The shift to winery proper began in 1996, when the man who owned the note on the Fallbrook property decided to foreclose on Culbertson and offered the place to Gourvitz at an outstanding price. "He said, 'I don't want to deal with it.' There was nothing there -- I mean, the buildings were there, but the vineyards had been left. But at the price we paid for it, we could afford to redo the vineyards, redo the buildings, really fix it up." Together with his wife Pepper, and with the private-label business to float him along the way, Gourvitz began building up the winery -- acquiring equipment, sourcing fruit -- until, in 2000, he was able to release his first wine. The name on the label: Pepper Lane. (There was some confusion over who owned the Fallbrook name, so at first, Gourvitz looked elsewhere. "My wife's name is Pepper, and when my daughter went to school in Italy, she lived with this artist who had this painting. I said, 'Let's see what happens. '")

A year later, winemaker Duncan Williams joined the team. "Duncan had been in the Shenandoah Valley, but his family is from Point Loma, and he wanted to move down here. He had a one-acre vineyard up there, and he talked to Culbertson and said, 'Could I rent some space, try to make wine from my vineyard?'" When Gourvitz started producing his own wine, Williams approached him. "He's been here ever since."

One of their first projects together can still be sampled: Trasiego. No vintage on the label, no varietal, no appellation, just "Red Table Wine." Not an easy sell at $18 retail — or, for that matter, at any price. But the wine deserves a hearing.

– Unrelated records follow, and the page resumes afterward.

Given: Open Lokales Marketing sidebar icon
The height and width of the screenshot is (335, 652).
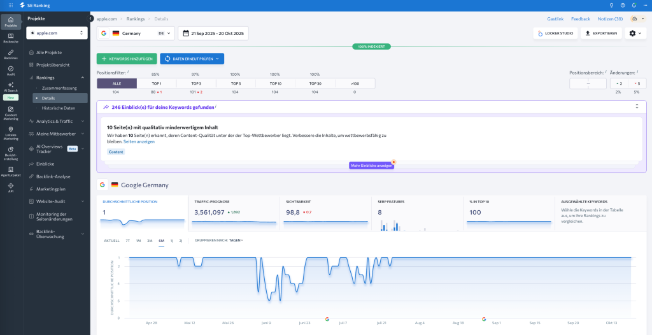Looking at the screenshot, I should [10, 132].
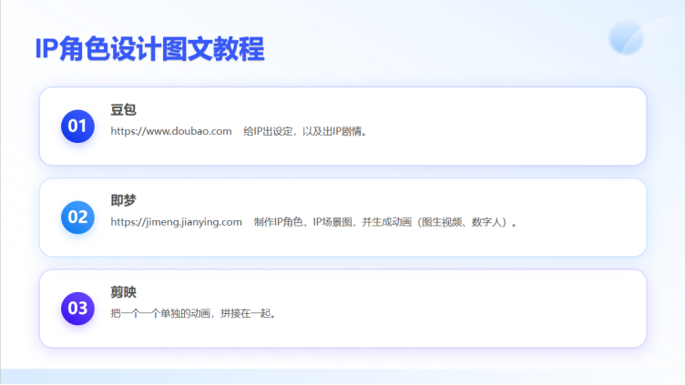Click the 豆包 heading
Screen dimensions: 685x385
(x=123, y=109)
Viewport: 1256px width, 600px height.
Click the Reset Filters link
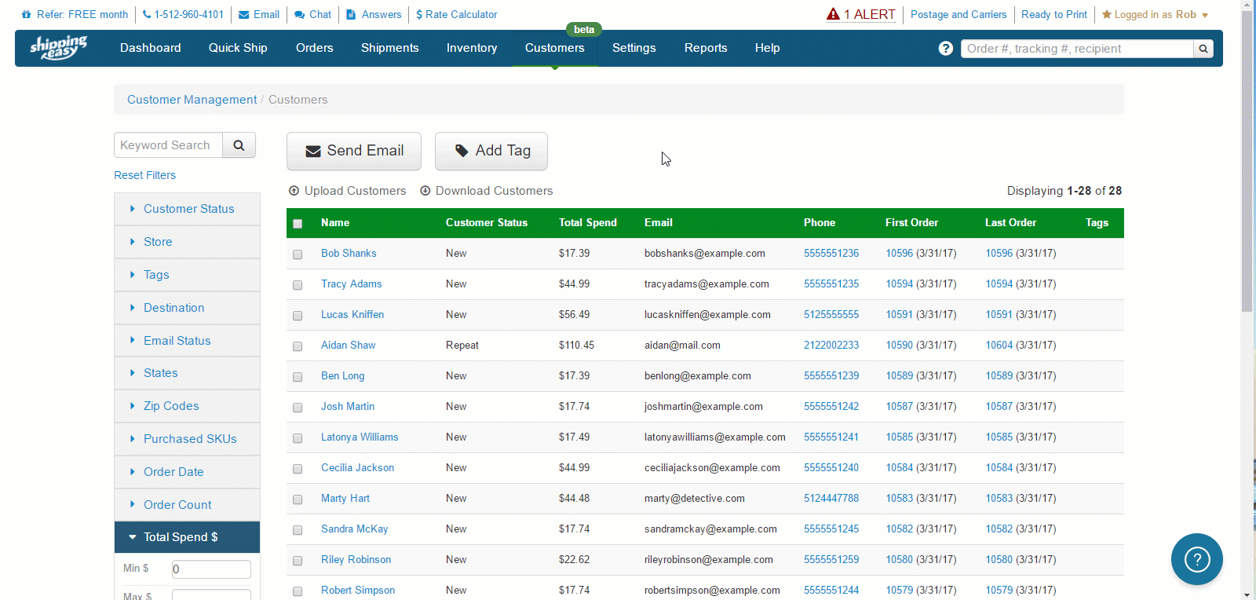144,175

The name is a Spanish term for racking wine from barrel to barrel. A fitting title, since half the wine in the bottle is a Mexican version of a Spanish grape, Tempranillo. Explains Gourvitz, "I met the guy from Chateau Camou, Ernesto Alvarez-Morphy. My wife and I went down to the Guadalupe Valley in Baja a couple of times and visited him. He said to me, 'There's a guy who is a really good winemaker: Fernando Martain,' late of Bodega Santo Tomás. 'He's got a small winery — Cavas Valmar — and he's making some good wines.' So I met Martain. He was trying to interest me and some friends of mine in a vineyard, so I went down and we talked back and forth. Every time, we'd taste some of his wines, and we kept coming back to this Tempranillo that he had in French oak barrels. One day, he said, 'Why don't we talk about making business together?'"

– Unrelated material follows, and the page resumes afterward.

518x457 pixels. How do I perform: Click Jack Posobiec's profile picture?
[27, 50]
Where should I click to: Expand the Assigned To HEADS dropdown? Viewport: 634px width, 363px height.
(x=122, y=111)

Martain brought six barrels up to Fallbrook; there, it was blended with six barrels of Gourvitz's California Merlot. "It was so good. We made a private label for an account in Tucson called Terra Cotta — a big, high-end restaurant. They were going to have a dinner for Bush and Fox, and we were going to ship all this wine down there. Half Mexican, half U.S. — it would have been perfect. But that was right before 9/11." The dinner never happened. "And the Feds wouldn't even give us an appellation. The lady was looking through her book, and she said, 'There's no appellation 'Baja California. There's nothing in here. So don't have an appellation. Just Red Table Wine. '"

But don't believe the lack of hype. "It's continued to improve in the bottle," says winemaker Williams. "It's one of my favorite wines. It's old-world style — very dry, a little bit of an earthy, peppery streak. The tannins are just right, and it's got a balance of that bottle bouquet versus young fruit character."

"It's on the list at the newly redesigned restaurant at the Hotel Del," adds Gourvitz. As are the Fallbrook Sauvignon Blanc and Special Selection Cabernet (the name confusion has been cleared up). Things have changed a bit since the private-label days. "It was sort of a natural progression. I had a winery, I had equipment, I had a winemaker. I said, 'Now we need to flip this over, do 30 percent private and 70 percent of our own label.' I went into the accounts and said, 'If you're happy with the house wine we've been selling you, just give us two wines on your list.' How could they turn us down?" Finally, about two and a half years ago, Gourvitz felt confident enough to go in and up the ante. "I'd say, 'We've been doing this for a long time — let's pour Fallbrook. '" It would be more expensive, but "your house wine will be better, and you'll be building a local brand."